___ Dataset records
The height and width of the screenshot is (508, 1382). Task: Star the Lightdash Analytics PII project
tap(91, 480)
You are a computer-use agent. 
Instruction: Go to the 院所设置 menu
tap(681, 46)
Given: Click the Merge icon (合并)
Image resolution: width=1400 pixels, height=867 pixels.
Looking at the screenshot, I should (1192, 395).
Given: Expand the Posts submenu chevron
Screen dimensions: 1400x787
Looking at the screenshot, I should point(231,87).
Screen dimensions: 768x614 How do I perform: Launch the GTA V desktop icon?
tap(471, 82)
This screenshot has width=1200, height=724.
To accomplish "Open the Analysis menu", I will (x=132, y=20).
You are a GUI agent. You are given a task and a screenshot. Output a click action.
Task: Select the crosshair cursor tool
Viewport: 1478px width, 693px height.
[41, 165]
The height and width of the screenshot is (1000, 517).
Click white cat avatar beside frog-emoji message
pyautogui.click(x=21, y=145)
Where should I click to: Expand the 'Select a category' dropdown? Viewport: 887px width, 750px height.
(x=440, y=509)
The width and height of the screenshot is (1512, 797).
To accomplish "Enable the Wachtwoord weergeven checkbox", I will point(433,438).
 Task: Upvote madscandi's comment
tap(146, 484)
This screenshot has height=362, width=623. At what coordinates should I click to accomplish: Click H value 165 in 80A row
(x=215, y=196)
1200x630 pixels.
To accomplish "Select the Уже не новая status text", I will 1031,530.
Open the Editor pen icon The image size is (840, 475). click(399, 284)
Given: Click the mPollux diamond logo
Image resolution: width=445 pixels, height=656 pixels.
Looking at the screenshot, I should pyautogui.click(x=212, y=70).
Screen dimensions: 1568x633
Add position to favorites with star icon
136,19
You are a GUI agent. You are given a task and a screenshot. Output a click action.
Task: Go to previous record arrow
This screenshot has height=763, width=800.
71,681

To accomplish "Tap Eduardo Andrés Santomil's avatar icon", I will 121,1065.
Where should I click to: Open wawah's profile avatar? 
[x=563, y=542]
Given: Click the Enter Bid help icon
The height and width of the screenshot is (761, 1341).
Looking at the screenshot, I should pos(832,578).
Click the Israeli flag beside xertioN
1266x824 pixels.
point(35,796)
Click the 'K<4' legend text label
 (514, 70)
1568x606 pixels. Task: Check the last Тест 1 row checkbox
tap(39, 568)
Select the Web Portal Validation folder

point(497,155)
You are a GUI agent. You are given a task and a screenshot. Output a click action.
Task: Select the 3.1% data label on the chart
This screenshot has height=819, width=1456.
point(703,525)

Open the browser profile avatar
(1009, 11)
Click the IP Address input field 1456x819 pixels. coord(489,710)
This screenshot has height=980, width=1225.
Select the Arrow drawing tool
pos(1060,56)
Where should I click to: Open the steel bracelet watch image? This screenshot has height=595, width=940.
______
**What the task asks**
With the first line of the material as the start and the line containing "Given: Expand the Posts submenu chevron" as the end, repeat that span exactly and add nothing.

**Problem solution**
The height and width of the screenshot is (508, 1382). Task: Star the Lightdash Analytics PII project
tap(91, 480)
You are a computer-use agent. 
Instruction: Go to the 院所设置 menu
tap(681, 46)
Given: Click the Merge icon (合并)
Image resolution: width=1400 pixels, height=867 pixels.
Looking at the screenshot, I should (1192, 395).
Given: Expand the Posts submenu chevron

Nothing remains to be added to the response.